Part of Advances in Neural Information Processing Systems 36 (NeurIPS 2023) Main Conference Track
Qinghua Liu, Gellert Weisz, András György, Chi Jin, Csaba Szepesvari
While policy optimization algorithms have played an important role in recent empirical success of Reinforcement Learning (RL), the existing theoretical understanding of policy optimization remains rather limited---they are either restricted to tabular MDPs or suffer from highly suboptimal sample complexity, especial in online RL where exploration is necessary. This paper proposes a simple efficient policy optimization framework---Optimistic NPG for online RL. Optimistic NPG can be viewed as simply combining of the classic natural policy gradient (NPG) algorithm [Kakade, 2001] with optimistic policy evaluation subroutines to encourage exploration.

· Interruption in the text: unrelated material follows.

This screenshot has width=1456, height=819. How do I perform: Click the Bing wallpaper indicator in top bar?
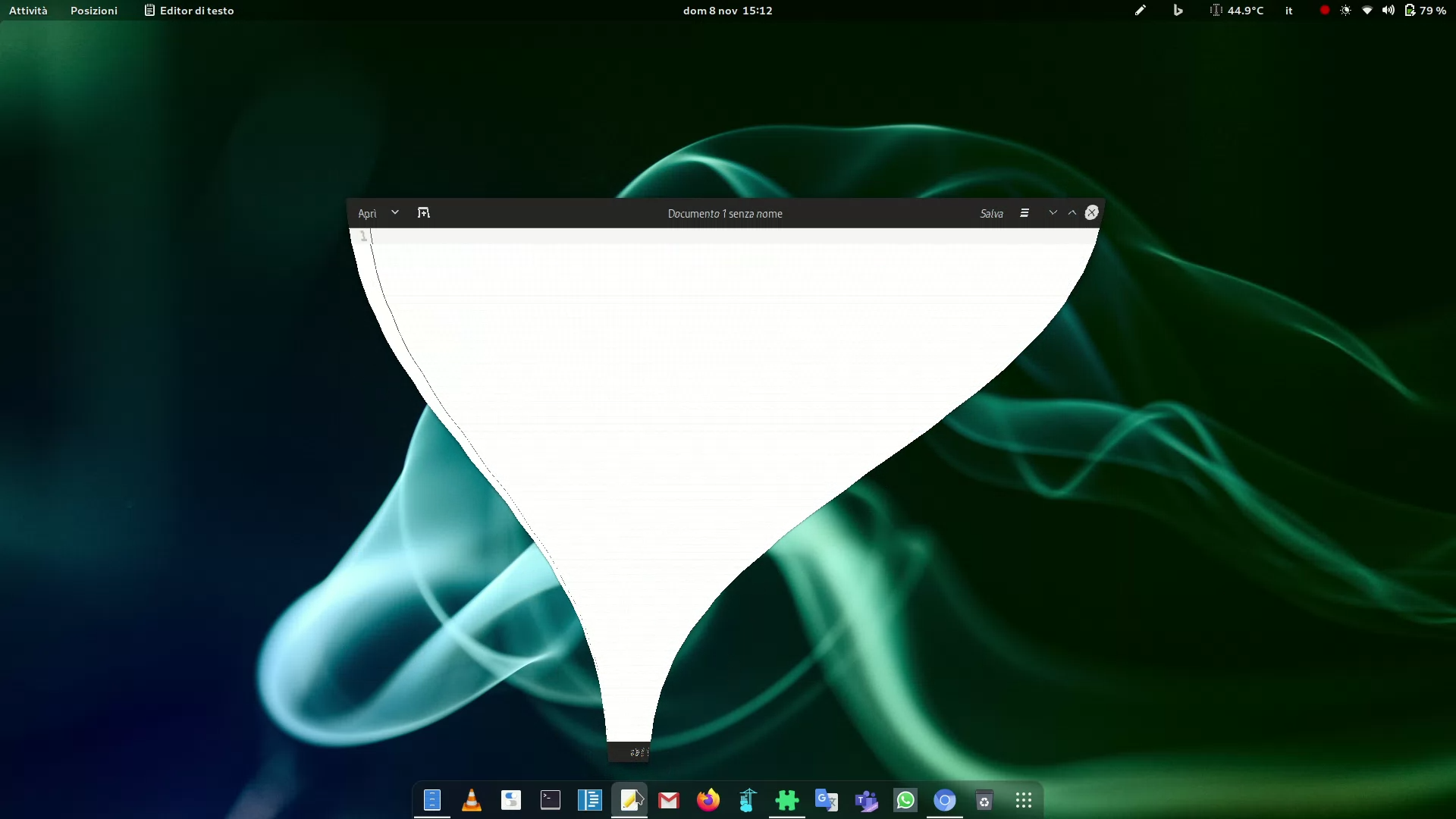[1178, 11]
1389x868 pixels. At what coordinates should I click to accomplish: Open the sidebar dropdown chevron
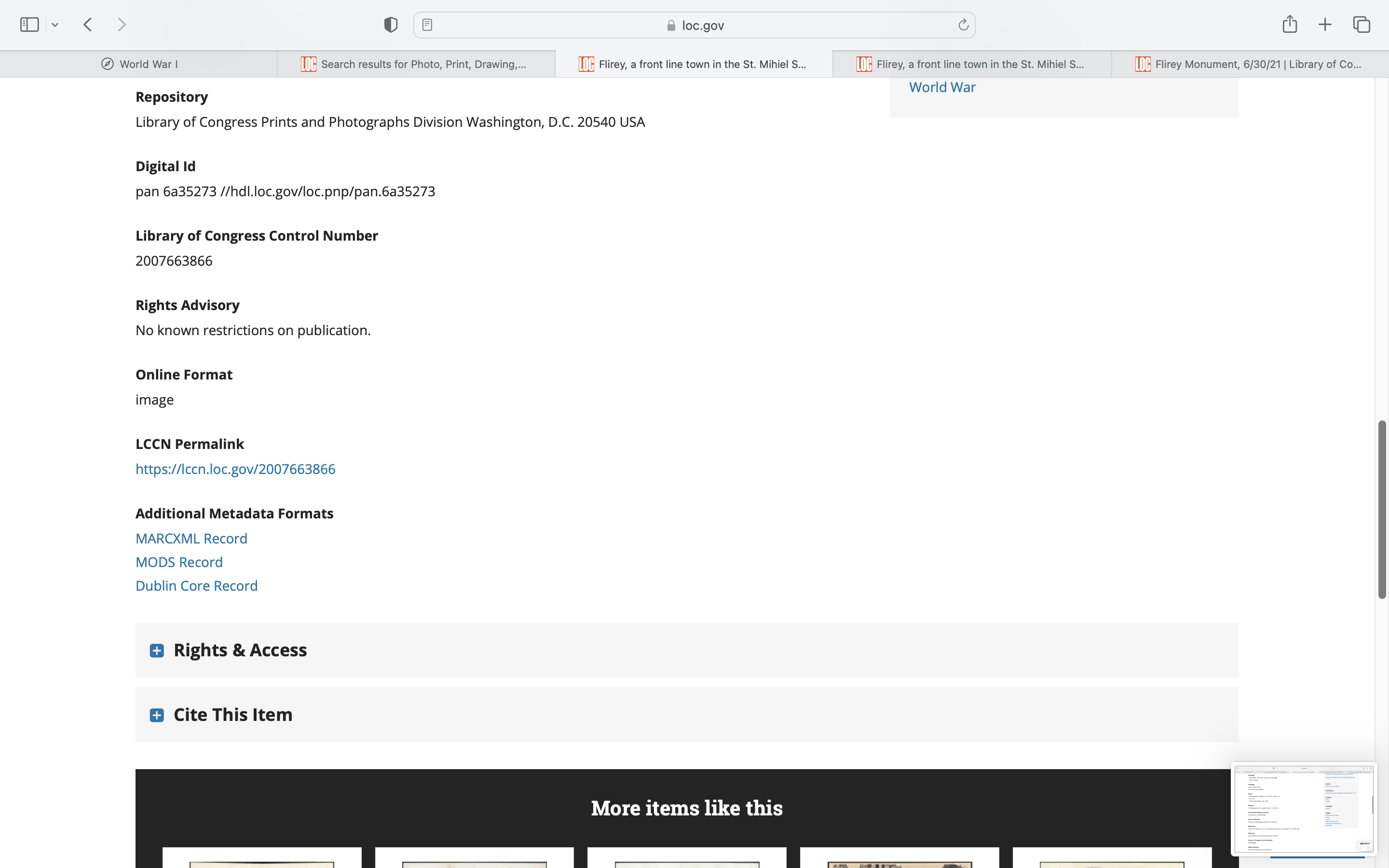55,25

For $d$-dimensional linear MDPs, Optimistic NPG is computationally efficient, and learns an $\epsilon$-optimal policy within $\tilde{\mathcal{O}}(d^2/\epsilon^3)$ samples, which is the first computationally efficient algorithm whose sample complexity has the optimal dimension dependence $\tilde{\Theta}(d^2)$. It also improves over state-of-the-art results of policy optimization algorithms [Zanette et al., 2021] by a factor of $d$. For general function approximation that subsumes linear MDPs, Optimistic NPG, to our best knowledge, is also the first policy optimization algorithm that achieves the polynomial sample complexity for learning near-optimal policies.